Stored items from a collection
◆ ◆ ◆ ◆

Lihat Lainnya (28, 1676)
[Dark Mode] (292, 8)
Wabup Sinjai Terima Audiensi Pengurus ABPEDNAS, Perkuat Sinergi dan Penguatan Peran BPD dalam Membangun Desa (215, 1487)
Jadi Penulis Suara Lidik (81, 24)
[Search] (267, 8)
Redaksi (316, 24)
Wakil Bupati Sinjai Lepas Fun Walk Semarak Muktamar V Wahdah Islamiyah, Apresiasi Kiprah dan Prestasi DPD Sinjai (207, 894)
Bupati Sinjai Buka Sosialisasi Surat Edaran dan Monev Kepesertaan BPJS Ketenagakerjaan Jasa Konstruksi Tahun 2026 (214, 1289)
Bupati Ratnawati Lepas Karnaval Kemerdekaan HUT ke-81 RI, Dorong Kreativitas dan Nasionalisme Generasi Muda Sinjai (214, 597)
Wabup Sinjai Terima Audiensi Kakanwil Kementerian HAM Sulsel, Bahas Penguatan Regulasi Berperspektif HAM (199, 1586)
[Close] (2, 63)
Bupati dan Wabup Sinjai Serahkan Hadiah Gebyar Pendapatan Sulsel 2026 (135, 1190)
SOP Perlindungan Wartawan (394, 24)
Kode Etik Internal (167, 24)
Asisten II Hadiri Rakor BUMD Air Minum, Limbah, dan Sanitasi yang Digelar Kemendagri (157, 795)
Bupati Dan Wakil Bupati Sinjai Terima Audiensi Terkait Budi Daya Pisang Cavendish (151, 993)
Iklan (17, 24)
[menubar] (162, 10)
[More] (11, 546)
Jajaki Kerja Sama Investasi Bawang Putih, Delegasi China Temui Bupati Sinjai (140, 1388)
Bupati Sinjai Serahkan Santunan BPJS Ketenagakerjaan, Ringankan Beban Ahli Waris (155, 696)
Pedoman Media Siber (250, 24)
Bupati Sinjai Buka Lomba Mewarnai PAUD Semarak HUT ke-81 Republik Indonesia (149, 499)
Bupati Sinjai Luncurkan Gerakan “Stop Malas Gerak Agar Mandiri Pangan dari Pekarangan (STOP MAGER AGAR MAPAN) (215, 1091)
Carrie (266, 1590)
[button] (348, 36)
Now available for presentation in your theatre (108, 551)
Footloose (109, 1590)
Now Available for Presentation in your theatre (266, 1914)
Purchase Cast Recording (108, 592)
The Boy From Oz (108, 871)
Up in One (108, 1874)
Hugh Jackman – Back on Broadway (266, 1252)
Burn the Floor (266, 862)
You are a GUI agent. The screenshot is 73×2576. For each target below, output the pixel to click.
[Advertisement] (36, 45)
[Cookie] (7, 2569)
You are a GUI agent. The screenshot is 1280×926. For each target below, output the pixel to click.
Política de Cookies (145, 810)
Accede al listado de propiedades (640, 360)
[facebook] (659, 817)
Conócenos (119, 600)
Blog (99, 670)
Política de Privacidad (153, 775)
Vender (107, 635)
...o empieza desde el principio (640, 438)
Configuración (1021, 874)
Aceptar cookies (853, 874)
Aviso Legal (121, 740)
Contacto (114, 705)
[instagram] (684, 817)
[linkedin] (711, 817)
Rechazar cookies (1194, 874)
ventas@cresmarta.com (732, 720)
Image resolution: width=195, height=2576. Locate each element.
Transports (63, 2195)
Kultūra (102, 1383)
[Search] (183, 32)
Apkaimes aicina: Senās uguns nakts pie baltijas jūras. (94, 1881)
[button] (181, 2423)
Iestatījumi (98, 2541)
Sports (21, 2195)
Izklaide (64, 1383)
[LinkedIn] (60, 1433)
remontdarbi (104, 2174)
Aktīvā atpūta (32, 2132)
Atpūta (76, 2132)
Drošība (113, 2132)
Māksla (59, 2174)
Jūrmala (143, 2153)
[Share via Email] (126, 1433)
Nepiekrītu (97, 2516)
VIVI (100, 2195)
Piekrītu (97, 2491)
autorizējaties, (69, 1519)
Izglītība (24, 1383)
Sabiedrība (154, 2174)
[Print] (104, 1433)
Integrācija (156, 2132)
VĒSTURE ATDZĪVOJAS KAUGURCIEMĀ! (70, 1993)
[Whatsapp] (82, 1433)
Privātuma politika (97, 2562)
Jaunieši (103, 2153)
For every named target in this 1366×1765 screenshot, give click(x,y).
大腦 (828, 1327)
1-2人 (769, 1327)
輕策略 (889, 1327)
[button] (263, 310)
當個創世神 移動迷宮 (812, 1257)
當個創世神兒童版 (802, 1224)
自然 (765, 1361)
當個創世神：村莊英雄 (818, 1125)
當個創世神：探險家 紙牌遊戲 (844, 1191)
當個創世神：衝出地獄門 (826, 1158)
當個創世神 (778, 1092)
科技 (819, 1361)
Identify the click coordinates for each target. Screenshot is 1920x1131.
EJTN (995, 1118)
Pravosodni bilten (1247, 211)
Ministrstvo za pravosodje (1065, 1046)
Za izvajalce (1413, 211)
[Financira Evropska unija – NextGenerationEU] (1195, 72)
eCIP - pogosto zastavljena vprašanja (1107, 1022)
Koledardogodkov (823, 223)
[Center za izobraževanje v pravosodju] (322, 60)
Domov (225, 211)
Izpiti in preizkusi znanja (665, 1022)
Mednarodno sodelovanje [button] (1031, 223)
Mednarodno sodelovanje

◆ ◆ ◆ ◆

INSTRUCTIONS TO FOLLOW: Out of the entries above, write out only the lines between the line holding "當個創世神：村莊英雄 (818, 1125)" and the line holding "eCIP - pogosto", inclusive, each exactly as given.

EXPECTED OUTPUT:
當個創世神：村莊英雄 (818, 1125)
當個創世神：探險家 紙牌遊戲 (844, 1191)
當個創世神：衝出地獄門 (826, 1158)
當個創世神 (778, 1092)
科技 (819, 1361)
Identify the click coordinates for each target. Screenshot is 1920x1131.
EJTN (995, 1118)
Pravosodni bilten (1247, 211)
Ministrstvo za pravosodje (1065, 1046)
Za izvajalce (1413, 211)
[Financira Evropska unija – NextGenerationEU] (1195, 72)
eCIP - pogosto zastavljena vprašanja (1107, 1022)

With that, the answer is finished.